# START OF DATA TO USE

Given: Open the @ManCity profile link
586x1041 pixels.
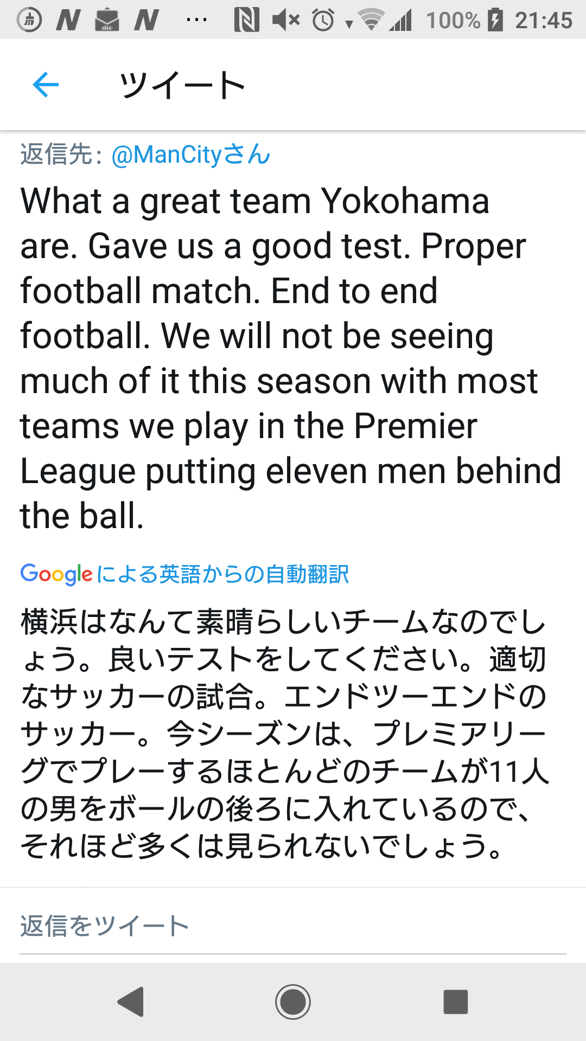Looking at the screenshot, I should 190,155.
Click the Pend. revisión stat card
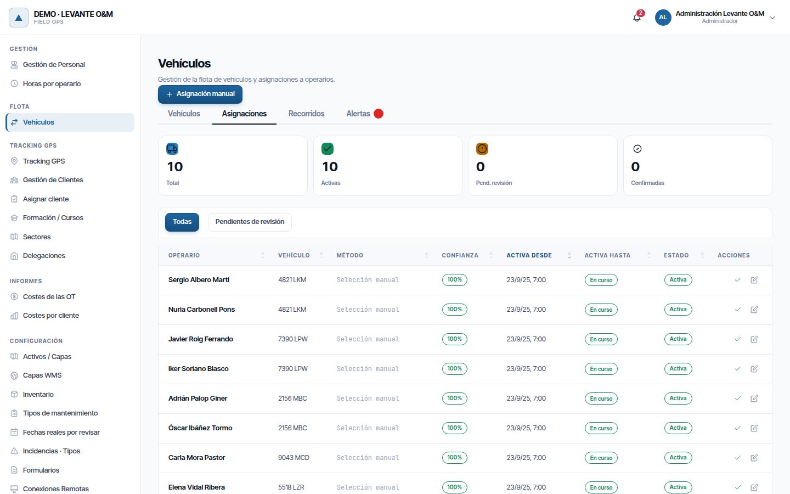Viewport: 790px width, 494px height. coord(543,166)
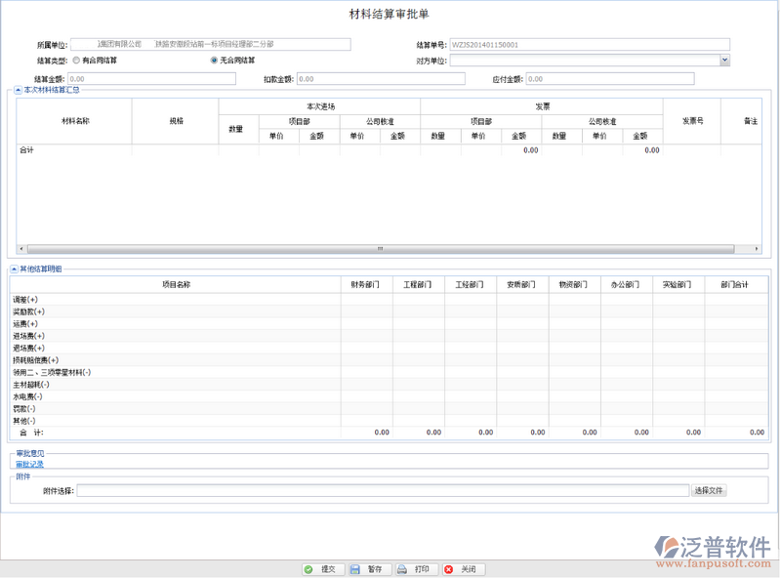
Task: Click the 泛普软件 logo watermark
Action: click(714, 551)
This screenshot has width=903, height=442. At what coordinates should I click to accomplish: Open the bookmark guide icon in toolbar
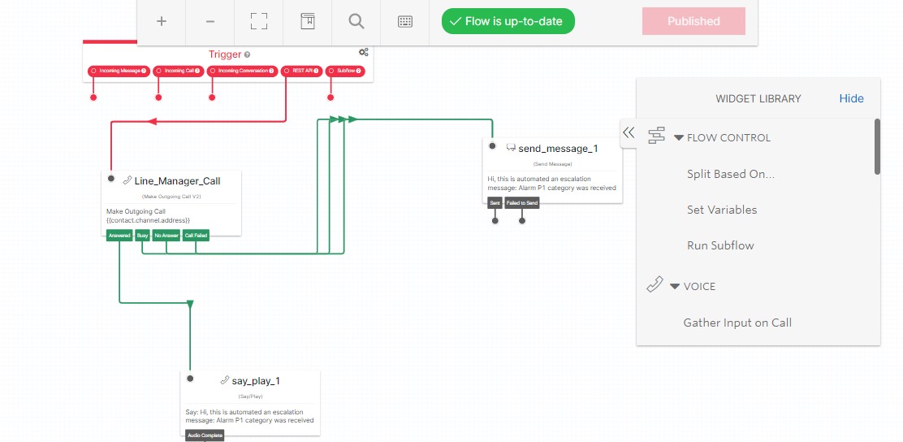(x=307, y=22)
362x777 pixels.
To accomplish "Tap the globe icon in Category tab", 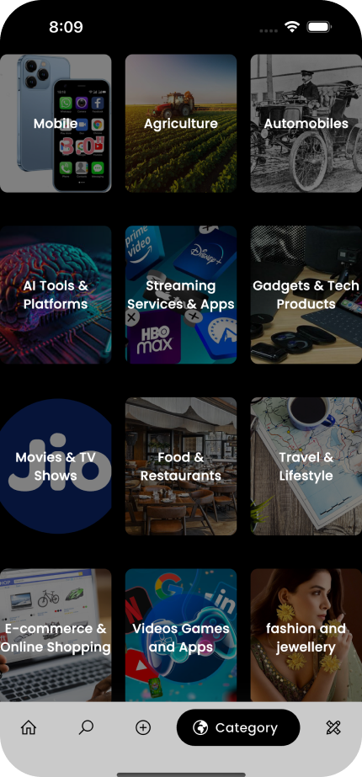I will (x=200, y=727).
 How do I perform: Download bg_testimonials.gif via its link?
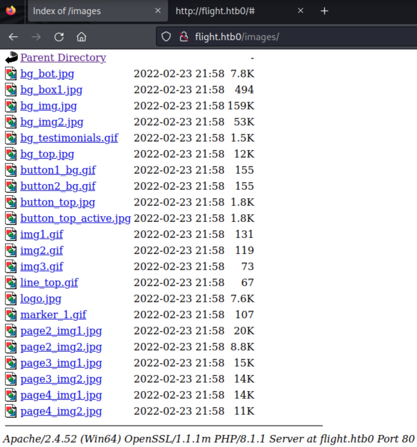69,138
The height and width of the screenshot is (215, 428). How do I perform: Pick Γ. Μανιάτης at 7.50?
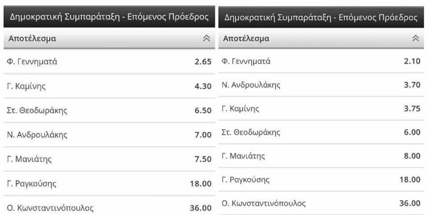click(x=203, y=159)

# END OF DATA TO USE
# START OF DATA TO USE

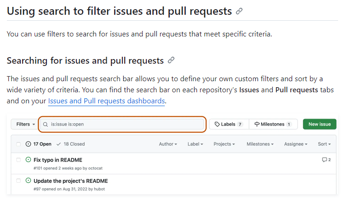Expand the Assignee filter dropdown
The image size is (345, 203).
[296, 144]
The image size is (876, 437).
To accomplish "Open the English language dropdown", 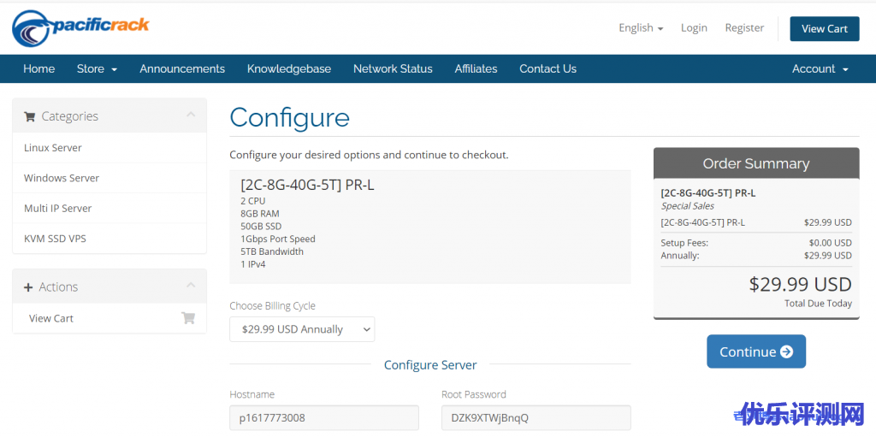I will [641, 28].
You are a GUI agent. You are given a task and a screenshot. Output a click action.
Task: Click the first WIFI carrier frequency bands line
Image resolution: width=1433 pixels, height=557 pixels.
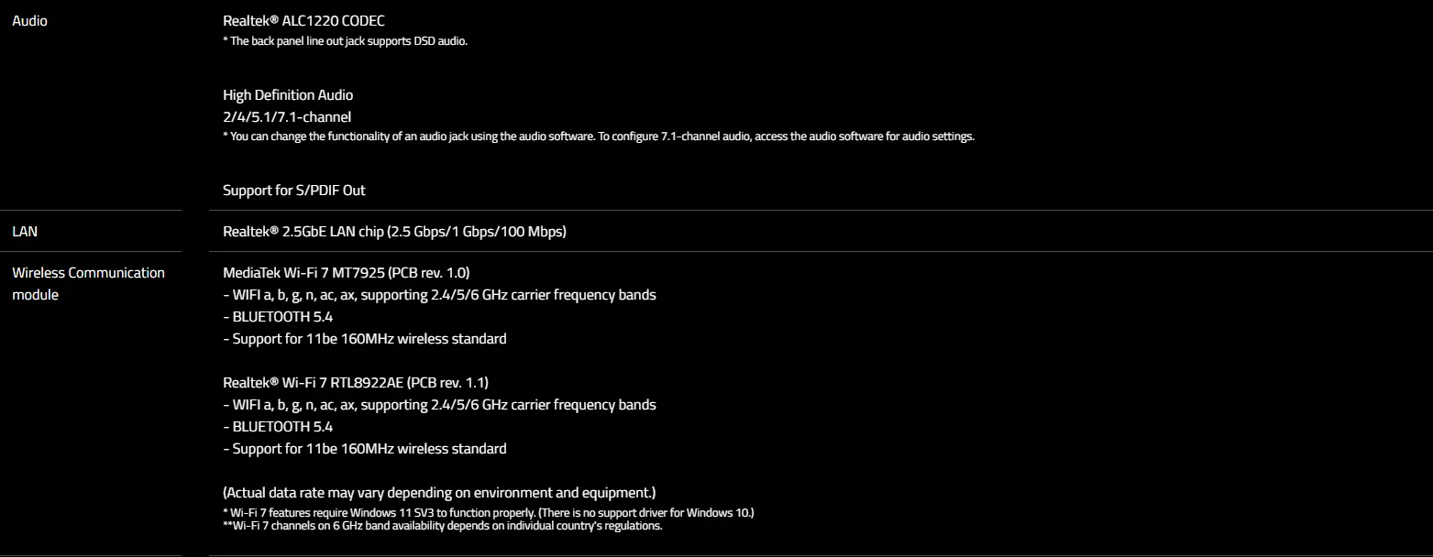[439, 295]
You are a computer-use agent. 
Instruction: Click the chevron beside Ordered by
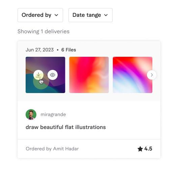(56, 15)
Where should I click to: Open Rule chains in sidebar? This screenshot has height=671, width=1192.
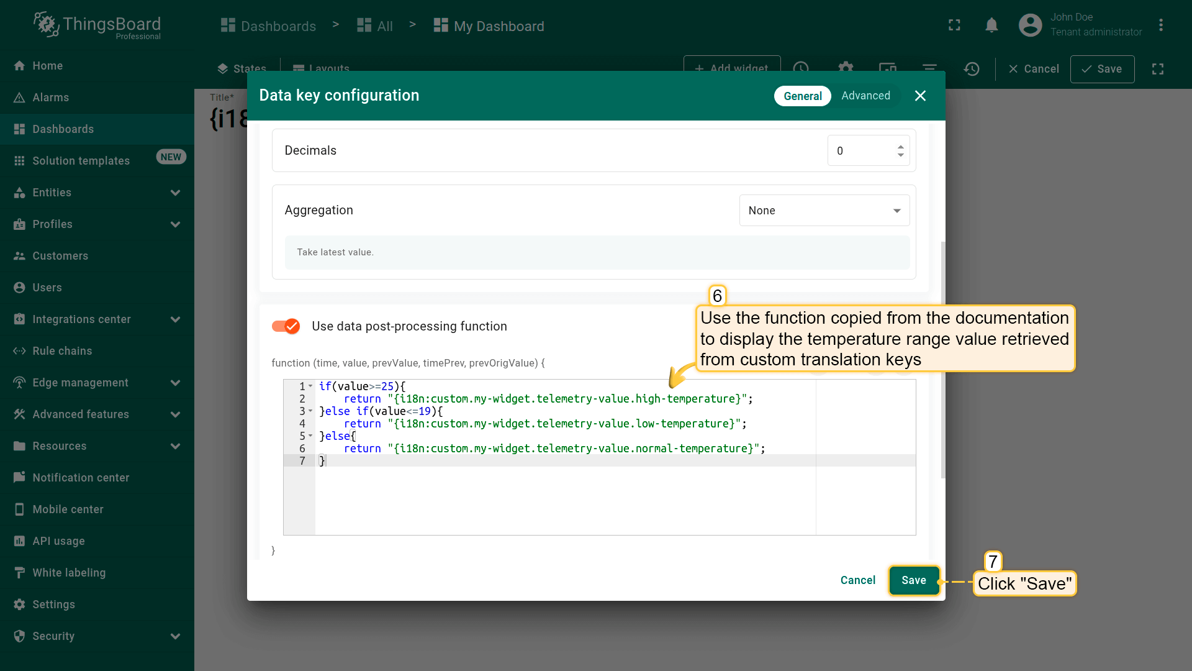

# END OF DATA TO USE

EXERCISE REQUIREMENTS
From the material above, copy the lines from the one with "Given: Open the @ManCity profile link" through the one with "Action: click(714, 551)" exactly as they appear, but omit the pictures.

RESPONSE TO THIS EXERCISE
Given: Open the @ManCity profile link
586x1041 pixels.
Looking at the screenshot, I should 190,155.
Click the Pend. revisión stat card
Viewport: 790px width, 494px height. coord(543,166)
Task: Click the 泛普软件 logo watermark
Action: click(714, 551)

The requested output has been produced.